## Work instruction
If a line of the entries below includes the word "cadena", it counts; state the total and nothing further.

## Records for this exercise
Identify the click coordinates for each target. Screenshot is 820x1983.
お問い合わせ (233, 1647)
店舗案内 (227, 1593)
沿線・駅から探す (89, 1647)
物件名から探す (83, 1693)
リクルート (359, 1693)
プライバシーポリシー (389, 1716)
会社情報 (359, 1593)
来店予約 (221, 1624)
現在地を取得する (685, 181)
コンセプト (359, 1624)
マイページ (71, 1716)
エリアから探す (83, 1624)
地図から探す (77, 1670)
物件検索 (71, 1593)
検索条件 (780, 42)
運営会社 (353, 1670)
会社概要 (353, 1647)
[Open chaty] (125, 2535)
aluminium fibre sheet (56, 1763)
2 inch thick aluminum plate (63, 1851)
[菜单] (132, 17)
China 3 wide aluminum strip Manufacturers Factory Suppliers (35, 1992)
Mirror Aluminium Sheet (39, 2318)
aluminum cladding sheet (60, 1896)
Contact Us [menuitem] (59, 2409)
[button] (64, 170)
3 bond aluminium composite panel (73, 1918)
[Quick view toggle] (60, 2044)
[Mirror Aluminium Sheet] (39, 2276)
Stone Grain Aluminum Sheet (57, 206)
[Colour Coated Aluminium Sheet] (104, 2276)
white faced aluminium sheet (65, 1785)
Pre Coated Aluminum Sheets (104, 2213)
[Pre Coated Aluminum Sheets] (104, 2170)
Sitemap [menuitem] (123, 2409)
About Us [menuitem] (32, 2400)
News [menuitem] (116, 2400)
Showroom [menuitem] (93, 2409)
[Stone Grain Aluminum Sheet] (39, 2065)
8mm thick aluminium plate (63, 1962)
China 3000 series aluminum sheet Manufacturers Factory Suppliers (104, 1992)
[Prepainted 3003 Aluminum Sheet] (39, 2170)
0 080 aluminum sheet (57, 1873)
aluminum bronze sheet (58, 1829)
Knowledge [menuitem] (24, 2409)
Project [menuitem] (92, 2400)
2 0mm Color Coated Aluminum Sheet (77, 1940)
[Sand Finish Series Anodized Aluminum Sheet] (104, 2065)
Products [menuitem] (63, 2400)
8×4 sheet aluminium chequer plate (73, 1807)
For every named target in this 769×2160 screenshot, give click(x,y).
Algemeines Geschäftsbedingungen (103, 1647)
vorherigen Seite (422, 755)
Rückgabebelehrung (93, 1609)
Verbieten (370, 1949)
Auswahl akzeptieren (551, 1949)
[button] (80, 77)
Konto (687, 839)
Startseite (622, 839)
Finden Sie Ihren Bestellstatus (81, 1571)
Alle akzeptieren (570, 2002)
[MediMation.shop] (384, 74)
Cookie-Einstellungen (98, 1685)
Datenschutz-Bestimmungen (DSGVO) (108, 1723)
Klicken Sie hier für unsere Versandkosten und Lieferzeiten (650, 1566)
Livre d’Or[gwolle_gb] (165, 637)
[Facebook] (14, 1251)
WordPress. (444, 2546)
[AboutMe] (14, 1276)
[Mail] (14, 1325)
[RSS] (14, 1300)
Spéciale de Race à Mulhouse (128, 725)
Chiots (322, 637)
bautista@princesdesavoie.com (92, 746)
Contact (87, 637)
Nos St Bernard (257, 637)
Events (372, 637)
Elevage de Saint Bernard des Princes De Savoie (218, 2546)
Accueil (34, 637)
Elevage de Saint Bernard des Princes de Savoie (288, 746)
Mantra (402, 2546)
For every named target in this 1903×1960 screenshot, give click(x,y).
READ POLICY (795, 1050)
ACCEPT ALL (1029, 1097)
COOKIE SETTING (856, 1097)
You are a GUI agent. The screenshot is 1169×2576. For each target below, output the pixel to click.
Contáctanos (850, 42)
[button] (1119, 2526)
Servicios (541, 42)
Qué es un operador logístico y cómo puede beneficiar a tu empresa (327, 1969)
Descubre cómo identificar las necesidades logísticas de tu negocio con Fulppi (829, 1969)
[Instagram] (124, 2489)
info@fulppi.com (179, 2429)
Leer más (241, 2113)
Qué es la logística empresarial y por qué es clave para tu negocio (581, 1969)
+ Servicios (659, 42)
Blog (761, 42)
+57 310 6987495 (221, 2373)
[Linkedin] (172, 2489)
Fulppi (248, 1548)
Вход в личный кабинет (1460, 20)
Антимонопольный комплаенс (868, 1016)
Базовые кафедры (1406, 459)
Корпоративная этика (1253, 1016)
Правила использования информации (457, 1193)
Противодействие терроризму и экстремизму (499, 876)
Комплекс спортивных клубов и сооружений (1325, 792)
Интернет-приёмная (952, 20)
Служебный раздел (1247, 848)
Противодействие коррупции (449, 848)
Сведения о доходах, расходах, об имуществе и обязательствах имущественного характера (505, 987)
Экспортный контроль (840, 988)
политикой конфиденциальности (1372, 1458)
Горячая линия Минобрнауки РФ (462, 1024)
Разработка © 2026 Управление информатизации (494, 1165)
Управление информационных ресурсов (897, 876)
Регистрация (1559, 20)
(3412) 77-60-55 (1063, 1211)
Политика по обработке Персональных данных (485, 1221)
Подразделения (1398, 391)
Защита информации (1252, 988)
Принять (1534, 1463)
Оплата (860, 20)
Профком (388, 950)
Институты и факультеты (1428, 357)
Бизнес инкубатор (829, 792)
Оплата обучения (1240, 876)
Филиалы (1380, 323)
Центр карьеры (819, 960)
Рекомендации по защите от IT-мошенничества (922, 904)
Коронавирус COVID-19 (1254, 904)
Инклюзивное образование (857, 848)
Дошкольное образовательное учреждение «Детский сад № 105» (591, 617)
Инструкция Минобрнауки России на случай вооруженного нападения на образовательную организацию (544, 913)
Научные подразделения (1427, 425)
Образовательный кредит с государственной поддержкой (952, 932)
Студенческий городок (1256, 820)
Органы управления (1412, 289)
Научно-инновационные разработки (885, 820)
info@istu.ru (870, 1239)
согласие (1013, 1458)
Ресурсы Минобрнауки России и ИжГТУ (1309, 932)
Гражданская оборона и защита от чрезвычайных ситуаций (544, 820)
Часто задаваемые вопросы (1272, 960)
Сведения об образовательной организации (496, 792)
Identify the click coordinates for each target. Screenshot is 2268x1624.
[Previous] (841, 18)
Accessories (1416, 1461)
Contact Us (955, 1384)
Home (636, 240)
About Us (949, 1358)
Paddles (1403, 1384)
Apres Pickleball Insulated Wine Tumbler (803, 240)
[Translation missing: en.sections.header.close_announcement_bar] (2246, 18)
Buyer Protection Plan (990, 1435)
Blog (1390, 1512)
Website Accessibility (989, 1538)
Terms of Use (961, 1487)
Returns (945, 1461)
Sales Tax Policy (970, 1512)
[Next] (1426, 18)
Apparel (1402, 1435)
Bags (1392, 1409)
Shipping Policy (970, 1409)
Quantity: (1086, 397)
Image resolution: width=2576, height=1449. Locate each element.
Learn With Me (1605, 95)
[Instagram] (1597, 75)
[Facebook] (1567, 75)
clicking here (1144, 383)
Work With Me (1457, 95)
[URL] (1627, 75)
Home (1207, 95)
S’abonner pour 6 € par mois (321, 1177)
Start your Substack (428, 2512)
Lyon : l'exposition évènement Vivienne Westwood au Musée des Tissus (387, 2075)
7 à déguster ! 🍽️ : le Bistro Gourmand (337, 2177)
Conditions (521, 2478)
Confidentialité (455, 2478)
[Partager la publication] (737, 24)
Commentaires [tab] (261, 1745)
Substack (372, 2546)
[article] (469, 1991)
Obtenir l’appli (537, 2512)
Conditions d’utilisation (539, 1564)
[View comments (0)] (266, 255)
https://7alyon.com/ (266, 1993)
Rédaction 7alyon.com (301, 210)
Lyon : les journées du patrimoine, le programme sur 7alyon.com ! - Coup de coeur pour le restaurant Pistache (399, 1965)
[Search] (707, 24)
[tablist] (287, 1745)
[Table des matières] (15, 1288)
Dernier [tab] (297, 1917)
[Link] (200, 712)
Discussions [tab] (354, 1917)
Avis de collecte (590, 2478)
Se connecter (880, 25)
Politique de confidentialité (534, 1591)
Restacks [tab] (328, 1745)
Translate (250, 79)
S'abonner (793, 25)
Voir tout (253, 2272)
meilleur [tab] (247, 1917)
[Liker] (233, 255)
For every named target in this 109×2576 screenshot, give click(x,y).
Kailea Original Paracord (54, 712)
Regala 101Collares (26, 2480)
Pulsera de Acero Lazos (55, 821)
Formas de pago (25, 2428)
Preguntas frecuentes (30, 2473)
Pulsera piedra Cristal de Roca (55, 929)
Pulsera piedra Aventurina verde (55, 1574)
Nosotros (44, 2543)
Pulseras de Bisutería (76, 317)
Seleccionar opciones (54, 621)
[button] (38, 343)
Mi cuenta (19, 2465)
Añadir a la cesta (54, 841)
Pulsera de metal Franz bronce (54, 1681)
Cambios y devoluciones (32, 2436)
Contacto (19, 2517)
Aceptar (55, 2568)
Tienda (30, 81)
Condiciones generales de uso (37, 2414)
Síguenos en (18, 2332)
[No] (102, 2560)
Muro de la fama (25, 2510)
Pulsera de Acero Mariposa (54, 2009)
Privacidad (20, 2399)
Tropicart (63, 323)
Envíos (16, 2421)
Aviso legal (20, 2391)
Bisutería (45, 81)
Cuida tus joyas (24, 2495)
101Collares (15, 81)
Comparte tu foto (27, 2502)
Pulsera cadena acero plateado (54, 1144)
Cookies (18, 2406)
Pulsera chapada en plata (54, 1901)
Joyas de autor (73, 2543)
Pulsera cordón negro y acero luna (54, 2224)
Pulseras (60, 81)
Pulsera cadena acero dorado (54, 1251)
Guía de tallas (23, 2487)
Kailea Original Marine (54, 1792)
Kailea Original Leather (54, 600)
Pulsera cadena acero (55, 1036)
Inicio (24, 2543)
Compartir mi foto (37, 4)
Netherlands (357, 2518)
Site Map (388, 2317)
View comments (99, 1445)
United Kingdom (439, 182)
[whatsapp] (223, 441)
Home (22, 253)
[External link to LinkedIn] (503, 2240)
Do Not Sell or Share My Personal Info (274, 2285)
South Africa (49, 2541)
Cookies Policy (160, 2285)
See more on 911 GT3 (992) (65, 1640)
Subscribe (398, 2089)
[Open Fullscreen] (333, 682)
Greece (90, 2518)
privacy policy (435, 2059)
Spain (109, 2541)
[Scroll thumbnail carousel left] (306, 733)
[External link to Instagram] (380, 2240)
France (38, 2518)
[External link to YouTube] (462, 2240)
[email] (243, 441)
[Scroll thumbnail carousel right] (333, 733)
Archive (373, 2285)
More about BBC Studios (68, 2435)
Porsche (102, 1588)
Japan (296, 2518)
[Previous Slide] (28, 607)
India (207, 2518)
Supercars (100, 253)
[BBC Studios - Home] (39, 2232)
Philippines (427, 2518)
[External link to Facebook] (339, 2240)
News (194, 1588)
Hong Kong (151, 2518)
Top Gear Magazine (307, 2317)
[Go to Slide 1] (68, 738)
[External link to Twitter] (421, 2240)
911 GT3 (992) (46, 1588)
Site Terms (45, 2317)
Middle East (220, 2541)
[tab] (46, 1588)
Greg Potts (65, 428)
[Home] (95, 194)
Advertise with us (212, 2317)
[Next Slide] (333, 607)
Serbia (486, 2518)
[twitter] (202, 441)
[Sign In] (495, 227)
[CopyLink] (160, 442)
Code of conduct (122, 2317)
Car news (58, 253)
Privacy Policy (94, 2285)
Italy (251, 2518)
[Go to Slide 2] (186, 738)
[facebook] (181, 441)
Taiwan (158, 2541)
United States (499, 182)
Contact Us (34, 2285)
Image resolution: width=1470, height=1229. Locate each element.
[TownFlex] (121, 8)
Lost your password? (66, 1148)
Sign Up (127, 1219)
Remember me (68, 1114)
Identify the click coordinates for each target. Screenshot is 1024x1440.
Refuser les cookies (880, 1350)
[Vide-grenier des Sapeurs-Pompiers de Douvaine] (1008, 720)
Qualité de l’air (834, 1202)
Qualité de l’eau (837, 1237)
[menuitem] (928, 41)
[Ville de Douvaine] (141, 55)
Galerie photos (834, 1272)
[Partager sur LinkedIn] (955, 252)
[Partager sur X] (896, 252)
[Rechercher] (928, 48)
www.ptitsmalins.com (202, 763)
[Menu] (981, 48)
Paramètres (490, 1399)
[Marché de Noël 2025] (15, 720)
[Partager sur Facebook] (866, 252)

## Problem solution
3